Setting out six main issues, Mr John Bruton told a Fine Gael meeting in Ratoath, Co Meath, last night that his party must, in the next six months, look at Ireland's long-term opportunities and problems "in an honest way" and build a programme for government based on this.
He identified Fine Gael's goal as seeking "a society of justice through opportunity" and outlined his approach to the economy, work, traffic congestion, spiralling house prices, child care and the social role of young men.
Given the State's "spectacular" economic achievement, Mr Bruton said that if this trend continued, we must understand how to measure success; why we have been successful so far; and what long-term steps we must take to preserve our success.
Since the Government showed, through last week's Estimates, that it was susceptible to "short-termism" and to pressure from vested interests, he suggested that Fine Gael's best course was to demonstrate a coherent analysis of longer-term issues.
Mr Bruton said that if the State was to maintain industrial growth, it must "try to find a way to stay as young in outlook as it is today". Ireland must also find a way to sustain the "dynamism and lateral thinking that characterises its present young workforce". This was "a matter of mentality, not of age".
Describing early retirement as "a risky concept", Mr Bruton said it could become a process of wasting people and wasting talent. Accepting that people needed a change of direction at certain points in their life, a policy should be adopted of "re-orientation" of workers rather than retiring them completely.
Ireland's educational system should now begin to focus on helping mid-career re-orientation and re-skilling its workforce.

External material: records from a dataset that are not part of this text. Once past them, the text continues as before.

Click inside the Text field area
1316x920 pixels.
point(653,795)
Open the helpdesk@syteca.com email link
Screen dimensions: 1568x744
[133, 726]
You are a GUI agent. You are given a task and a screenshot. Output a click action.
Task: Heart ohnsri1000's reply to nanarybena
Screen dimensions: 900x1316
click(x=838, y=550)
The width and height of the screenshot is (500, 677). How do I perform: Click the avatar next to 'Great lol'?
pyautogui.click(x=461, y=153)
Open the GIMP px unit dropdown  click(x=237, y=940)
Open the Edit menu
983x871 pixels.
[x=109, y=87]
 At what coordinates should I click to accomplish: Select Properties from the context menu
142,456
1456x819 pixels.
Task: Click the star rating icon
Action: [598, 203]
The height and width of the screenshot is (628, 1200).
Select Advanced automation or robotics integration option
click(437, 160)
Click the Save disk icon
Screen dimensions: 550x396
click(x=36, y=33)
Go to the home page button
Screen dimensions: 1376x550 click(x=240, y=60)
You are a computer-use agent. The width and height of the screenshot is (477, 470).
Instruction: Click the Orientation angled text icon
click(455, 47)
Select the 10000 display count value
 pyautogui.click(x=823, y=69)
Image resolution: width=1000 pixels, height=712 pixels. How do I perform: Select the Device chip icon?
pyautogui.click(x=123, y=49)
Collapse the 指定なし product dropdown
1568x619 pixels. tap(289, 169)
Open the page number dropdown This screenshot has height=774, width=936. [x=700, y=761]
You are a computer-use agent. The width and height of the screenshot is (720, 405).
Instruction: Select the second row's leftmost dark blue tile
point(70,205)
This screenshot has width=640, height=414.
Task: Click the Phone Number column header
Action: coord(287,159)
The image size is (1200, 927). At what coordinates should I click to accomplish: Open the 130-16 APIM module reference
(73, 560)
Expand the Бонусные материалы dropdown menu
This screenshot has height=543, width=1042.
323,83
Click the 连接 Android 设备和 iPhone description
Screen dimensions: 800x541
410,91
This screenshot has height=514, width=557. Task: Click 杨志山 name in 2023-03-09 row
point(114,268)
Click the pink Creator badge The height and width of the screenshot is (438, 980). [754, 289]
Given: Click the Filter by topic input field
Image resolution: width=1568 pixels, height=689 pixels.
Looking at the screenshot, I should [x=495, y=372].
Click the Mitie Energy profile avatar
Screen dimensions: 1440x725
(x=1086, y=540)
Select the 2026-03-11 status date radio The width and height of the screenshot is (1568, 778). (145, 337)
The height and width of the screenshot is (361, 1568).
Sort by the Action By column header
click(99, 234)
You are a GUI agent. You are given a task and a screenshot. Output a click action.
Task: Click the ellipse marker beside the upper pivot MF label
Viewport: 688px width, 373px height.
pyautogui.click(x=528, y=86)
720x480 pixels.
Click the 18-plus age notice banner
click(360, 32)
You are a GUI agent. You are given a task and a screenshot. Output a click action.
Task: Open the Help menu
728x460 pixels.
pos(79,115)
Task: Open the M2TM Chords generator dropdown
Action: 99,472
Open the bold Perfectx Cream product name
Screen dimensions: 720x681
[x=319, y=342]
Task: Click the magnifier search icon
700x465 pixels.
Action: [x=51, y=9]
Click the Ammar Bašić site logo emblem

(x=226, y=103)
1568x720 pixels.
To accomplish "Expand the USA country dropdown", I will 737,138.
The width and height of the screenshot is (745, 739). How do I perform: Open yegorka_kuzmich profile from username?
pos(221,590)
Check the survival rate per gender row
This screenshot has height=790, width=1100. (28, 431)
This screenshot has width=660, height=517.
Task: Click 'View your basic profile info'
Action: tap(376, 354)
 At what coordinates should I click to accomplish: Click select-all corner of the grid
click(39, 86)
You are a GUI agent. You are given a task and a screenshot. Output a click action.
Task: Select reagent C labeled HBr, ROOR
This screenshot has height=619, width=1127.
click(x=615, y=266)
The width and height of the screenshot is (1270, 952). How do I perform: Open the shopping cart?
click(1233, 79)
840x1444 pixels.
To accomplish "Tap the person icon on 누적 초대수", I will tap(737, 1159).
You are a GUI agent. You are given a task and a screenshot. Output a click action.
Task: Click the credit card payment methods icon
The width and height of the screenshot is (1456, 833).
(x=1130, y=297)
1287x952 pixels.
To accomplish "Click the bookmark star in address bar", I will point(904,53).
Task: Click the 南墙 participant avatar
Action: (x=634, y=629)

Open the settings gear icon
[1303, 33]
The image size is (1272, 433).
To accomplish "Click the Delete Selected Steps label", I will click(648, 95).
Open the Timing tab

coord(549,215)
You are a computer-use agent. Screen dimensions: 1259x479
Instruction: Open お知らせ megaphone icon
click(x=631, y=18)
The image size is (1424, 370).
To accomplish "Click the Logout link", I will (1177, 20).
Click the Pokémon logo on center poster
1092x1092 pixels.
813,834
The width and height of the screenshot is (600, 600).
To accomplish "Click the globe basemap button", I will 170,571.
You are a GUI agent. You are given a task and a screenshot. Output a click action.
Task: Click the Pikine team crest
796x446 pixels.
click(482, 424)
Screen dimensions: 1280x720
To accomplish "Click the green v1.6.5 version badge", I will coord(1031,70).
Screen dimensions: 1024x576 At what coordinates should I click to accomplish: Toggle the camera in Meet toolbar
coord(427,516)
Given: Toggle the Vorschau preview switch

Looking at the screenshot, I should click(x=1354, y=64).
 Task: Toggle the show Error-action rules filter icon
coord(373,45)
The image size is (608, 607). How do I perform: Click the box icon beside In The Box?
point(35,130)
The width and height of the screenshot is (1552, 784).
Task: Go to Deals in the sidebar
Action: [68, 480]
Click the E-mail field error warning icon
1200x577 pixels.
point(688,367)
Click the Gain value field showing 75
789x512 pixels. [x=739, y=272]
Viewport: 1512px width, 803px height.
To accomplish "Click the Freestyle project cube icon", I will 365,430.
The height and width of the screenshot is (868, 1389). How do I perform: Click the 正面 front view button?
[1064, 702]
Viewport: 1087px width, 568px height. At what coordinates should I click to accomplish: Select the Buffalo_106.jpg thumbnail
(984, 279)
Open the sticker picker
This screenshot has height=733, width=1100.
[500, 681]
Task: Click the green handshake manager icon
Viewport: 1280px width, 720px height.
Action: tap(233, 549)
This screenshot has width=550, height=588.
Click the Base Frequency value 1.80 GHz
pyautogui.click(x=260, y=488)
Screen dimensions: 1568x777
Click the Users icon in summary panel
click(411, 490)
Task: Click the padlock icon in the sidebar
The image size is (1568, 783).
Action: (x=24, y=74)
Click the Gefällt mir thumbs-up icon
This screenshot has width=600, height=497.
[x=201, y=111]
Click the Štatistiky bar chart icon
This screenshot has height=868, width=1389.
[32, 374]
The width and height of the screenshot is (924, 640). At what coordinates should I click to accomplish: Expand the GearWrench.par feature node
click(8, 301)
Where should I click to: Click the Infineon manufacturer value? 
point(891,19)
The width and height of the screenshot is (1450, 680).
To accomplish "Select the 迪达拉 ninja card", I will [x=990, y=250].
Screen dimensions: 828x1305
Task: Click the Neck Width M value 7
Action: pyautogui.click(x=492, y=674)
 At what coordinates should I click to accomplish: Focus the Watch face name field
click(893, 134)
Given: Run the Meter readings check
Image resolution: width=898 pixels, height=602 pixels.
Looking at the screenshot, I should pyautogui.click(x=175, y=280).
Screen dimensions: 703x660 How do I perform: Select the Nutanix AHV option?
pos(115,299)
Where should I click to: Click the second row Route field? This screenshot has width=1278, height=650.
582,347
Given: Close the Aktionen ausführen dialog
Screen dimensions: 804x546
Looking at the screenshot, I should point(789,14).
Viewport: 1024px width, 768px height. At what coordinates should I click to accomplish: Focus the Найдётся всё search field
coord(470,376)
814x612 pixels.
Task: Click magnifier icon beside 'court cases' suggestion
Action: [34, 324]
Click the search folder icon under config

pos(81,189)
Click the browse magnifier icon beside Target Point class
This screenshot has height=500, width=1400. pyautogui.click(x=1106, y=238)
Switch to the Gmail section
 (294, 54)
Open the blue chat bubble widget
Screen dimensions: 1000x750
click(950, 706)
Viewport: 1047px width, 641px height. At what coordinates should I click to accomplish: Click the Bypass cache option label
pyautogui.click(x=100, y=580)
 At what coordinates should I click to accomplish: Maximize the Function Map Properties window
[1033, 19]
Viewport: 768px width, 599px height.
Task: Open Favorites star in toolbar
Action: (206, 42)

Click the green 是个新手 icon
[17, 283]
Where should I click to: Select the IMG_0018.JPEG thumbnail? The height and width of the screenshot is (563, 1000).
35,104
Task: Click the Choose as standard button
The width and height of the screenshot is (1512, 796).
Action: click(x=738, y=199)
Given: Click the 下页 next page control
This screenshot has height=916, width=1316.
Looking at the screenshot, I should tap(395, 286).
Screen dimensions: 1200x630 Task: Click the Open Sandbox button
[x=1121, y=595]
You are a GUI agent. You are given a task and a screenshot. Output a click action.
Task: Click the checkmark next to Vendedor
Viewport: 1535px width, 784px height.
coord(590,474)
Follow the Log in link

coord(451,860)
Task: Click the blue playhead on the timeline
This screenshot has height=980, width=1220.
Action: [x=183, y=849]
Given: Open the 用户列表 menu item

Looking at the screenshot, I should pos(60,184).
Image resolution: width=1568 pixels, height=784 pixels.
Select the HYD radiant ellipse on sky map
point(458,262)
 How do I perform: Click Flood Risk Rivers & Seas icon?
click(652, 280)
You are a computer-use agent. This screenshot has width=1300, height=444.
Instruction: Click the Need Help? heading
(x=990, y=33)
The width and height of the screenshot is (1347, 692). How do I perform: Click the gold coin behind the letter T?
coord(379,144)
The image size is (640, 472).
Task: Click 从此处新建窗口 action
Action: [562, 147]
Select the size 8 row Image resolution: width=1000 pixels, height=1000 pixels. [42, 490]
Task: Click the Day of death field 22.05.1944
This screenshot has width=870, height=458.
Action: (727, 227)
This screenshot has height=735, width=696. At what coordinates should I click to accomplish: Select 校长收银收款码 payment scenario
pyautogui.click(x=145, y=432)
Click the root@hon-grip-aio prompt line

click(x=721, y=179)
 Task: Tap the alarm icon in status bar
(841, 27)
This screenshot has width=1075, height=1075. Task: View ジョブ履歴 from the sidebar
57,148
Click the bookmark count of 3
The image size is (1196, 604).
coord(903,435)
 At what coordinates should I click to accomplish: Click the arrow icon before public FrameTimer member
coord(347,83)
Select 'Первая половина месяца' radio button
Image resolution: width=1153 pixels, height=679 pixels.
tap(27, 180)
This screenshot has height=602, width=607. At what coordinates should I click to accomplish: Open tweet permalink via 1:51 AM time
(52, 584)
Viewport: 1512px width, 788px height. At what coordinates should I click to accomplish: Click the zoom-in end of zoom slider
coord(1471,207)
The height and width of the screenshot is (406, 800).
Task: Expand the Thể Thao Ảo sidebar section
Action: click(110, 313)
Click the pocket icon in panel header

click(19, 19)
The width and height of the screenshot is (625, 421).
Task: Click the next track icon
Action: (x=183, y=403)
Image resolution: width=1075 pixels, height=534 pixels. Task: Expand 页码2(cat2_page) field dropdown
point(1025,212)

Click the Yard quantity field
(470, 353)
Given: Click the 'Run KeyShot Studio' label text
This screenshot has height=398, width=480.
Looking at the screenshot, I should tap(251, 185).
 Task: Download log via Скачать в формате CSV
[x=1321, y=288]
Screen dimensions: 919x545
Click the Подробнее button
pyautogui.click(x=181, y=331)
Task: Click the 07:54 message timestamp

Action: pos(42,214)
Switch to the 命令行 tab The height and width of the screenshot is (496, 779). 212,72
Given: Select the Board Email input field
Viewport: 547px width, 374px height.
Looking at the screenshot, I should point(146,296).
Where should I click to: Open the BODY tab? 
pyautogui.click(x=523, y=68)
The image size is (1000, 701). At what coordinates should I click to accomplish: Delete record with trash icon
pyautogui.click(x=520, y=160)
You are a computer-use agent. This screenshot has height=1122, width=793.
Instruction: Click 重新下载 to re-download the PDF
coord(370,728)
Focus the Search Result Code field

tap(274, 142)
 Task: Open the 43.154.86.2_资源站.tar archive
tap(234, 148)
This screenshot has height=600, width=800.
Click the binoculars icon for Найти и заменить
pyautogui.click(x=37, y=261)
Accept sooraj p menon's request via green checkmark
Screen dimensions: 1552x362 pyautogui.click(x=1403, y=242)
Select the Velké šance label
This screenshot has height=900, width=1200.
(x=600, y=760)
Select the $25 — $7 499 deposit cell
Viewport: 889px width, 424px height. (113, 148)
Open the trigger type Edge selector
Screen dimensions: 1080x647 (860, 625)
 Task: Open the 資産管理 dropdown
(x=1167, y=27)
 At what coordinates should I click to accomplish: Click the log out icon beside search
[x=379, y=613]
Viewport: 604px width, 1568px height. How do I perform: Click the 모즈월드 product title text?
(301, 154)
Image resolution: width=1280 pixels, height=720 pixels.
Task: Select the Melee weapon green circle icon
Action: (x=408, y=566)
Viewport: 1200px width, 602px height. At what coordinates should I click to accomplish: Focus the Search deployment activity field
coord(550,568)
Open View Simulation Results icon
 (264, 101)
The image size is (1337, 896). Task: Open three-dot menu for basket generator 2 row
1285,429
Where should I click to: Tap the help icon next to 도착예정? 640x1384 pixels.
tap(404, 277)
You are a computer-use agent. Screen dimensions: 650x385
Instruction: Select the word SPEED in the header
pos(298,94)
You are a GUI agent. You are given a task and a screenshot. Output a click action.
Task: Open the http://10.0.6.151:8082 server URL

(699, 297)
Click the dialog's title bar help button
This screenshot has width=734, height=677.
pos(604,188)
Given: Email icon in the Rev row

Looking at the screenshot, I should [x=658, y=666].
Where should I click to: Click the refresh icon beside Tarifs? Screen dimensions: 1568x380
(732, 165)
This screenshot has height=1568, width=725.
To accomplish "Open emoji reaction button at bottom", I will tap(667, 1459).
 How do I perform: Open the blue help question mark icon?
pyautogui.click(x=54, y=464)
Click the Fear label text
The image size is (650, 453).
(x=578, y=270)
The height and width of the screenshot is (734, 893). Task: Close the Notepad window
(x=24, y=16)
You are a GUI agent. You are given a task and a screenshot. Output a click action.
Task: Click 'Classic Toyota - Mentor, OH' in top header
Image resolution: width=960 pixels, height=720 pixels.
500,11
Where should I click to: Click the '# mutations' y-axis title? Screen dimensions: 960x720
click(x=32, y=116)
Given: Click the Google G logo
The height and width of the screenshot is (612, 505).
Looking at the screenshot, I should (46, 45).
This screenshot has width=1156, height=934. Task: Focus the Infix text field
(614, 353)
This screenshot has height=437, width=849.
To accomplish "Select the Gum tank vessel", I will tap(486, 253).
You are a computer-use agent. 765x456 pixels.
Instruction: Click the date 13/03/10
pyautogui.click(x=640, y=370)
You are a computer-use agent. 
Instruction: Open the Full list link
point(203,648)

Existing educational provisions are too rigid and the opportunity provided by information technology must be seized. Individuals and firms will, meanwhile, have to get at least as attractive tax incentives to invest in training as they do to facilitate retirement or redundancy.
Turning to traffic congestion, Mr Bruton said it was an example of bad public administration. Accusing the Minister for Public Enterprise, Ms O'Rourke, of adding to "paralysis of analysis" by "wasting time on yet another longfingering of the inquiry into the Luas project", he said the Taoiseach, Mr Ahern, was also unwilling to face up to the decision to issue more taxi licences.
Urging tax incentives to release more second-hand houses on to the market, he said the price of housing in Dublin and other cities hung like a Sword of Damocles over many young families and could fuel extra wage demands. Land should be serviced and developed for housing.
Men and women at work would need more flexibility to deal with long-term child care and with emergencies that arise at school or at home with children, he said.
"Children cannot be parked, the children of today are the productive workers of tomorrow. Children may need professional or paid care from time to time, but they will always need their parents on hand. They need moral as well as material support", he said.